Biblical Wisdom, Personal Growth

Life Choices

PASTOR DAVE’S MUSINGS FROM THE HEARTLAND

November 16, 2022

LIFE CHOICES

This fall the Sunday school class that Diane and I attend has been using Philip Gulley’s Unlearn God: How unbelieving helped me believe to give focus to our discussion.  In his humorous, anecdotal style Gulley tells of his journey from being a Roman Catholic to a Baptist to a Quaker with several stops in between.  In one chapter Gulley explores the notion that God has a specific plan for each of our lives.

Gulley writes that in spite of the fact that he was told at a Roman Catholic school that God had a specific plan for his life and it was his duty to find it, actually there were a number of things he might have happily done.  In addition it would seem like there were probably a number of women besides his wife who he might have married and with whom he would have been happy.  For Gulley God did not have a specific vocation and wife picked out for him when he was born.

While Gulley does not believe that God has a specific will for people, he does believe For Gulley She has a general will.  God’s general will provides the framework in which each of us makes our life decisions.  When talking about the essential nature of God and His will for our lives, a number of times Gulley quotes the Prophet Micah: “He has told you, O Mortal, what is good and what does the Lord require of you, but to do justice, and to love kindness (mercy – Gulley’s translation), and to walk humbly with your God.” (Micah 6:8)  In exercising our free will we need to make sure that in all we do is just, shows kindness and mercy, and that we do not let pride take control.  God leaves the specifics of our decisions up to us.
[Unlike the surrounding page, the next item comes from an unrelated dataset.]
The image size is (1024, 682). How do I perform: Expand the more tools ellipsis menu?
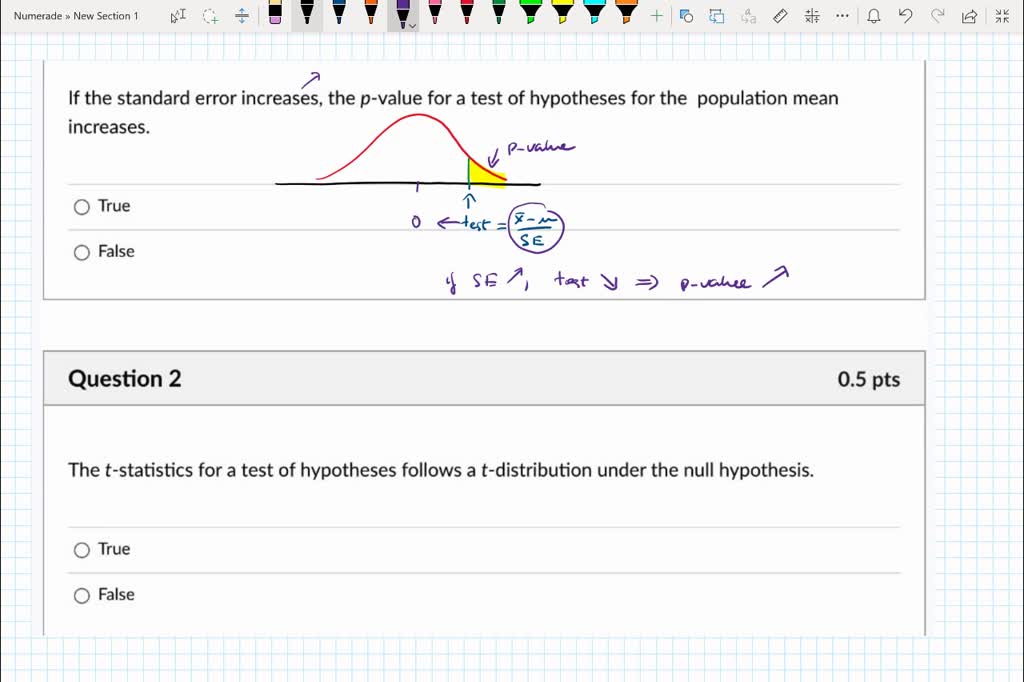841,15
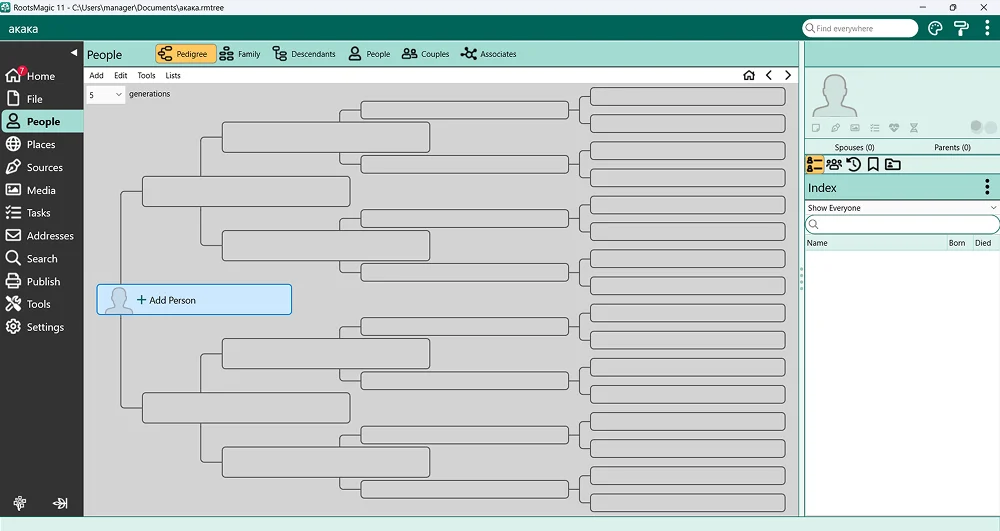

Gulley has one other guideline as to how we might go about discovering our life’s calling.  It comes from a book by one of my favorite authors, Frederick Bueckner.  He writes, “The place God calls you is the place where your deep gladness and the world’s deep hunger meet.” (Wishful Thinking, Frederick Bueckner) On the one hand some choose to satisfy only their deep gladness and never experience God’s call.  On the other hand some to meet only the world’s deep hunger and miss the mark.  Personnel needs and the world’s needs are equally important.  One can not pursue one at the expense of the other.

When I graduated from Horace Mann high school in Gary, Indiana, in 1959, there were two paths open which almost guaranteed success: go to work in the steel mills and work or go to college and get a good job.  The expectation was that most of us would work in the mills till we retired or find a job after college that we would keep for many years.  The idea of frequently changing jobs was not an option.

How much different the world is today.  The job that a person gets just out of school may not even exist in ten years.  The job from which they will one day retire may be in a field which will not be developed for twenty years.  Life choices may well be a thing of the past.  Choices continue today even after retirement.  The world is always opening up new possibilities with a variety of ways for our deepest gladness to meet the needs of the world.

While God may not have a specific plan for our lives, I do not think that he is absent when we are about the task of deciding what to do.       He helps us to sort out all of the possibilities and make a choice that is consistent with His will (justice, mercy, walking humbly with God), will bring us satisfaction and will benefit the world in which we live.